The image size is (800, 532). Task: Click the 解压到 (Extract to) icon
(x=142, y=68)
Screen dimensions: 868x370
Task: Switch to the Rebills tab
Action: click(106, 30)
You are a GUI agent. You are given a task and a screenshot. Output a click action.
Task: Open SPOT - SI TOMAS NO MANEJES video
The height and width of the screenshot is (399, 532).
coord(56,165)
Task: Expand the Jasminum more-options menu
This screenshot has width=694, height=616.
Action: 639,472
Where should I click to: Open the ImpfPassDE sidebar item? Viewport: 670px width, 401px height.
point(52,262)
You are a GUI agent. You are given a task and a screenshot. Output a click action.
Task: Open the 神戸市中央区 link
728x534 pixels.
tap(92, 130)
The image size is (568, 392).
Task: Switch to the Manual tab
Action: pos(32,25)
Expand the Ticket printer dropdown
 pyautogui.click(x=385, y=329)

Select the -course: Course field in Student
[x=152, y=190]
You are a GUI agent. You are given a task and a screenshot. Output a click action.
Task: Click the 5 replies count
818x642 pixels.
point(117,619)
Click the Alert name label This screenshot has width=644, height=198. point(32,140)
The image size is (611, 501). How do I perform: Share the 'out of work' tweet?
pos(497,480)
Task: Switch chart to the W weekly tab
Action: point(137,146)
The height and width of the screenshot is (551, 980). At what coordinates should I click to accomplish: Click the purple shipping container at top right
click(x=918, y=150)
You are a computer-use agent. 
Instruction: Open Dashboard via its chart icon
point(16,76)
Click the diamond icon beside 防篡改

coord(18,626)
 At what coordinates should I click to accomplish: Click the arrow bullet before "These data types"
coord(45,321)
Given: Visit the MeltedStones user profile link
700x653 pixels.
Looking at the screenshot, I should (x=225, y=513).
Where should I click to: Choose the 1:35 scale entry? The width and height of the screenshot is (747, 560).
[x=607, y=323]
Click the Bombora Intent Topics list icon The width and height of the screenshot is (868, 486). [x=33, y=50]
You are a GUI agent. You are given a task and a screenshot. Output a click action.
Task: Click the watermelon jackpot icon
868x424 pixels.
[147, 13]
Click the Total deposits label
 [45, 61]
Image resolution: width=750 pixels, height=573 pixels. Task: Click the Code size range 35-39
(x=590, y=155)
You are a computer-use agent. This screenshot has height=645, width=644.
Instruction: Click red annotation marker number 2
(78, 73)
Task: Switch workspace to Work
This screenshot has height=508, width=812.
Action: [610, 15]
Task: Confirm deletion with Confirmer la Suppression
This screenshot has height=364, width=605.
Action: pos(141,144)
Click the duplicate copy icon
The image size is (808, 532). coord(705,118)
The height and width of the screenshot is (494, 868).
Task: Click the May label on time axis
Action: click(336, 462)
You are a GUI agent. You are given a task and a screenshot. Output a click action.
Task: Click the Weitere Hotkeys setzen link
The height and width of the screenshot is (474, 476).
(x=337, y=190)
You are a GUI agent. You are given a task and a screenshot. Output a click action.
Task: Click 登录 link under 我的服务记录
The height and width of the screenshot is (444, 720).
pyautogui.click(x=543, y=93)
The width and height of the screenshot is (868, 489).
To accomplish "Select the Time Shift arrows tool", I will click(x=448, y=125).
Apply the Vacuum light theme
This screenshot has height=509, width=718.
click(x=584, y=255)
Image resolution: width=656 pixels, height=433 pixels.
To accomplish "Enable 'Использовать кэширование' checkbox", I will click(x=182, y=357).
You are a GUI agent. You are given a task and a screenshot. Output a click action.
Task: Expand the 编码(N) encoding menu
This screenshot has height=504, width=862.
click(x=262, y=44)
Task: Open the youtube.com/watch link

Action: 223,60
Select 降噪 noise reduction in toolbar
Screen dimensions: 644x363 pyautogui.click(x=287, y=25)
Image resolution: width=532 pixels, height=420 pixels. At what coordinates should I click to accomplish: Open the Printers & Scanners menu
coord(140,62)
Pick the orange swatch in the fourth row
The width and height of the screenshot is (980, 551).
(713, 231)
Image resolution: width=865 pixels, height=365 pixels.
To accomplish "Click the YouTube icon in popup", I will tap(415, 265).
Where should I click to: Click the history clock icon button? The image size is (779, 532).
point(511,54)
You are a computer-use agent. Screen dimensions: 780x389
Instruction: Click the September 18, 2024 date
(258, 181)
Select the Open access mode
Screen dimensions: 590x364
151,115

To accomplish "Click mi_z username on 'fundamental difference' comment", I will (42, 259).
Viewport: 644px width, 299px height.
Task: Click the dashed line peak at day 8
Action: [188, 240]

------------------------------

Select from the material above each line in which the string "computer" appears, and list those lines.

You are a computer-use agent. 
You are a computer-use agent. This screenshot has height=645, width=644.
You are a computer-use agent. Screen dimensions: 780x389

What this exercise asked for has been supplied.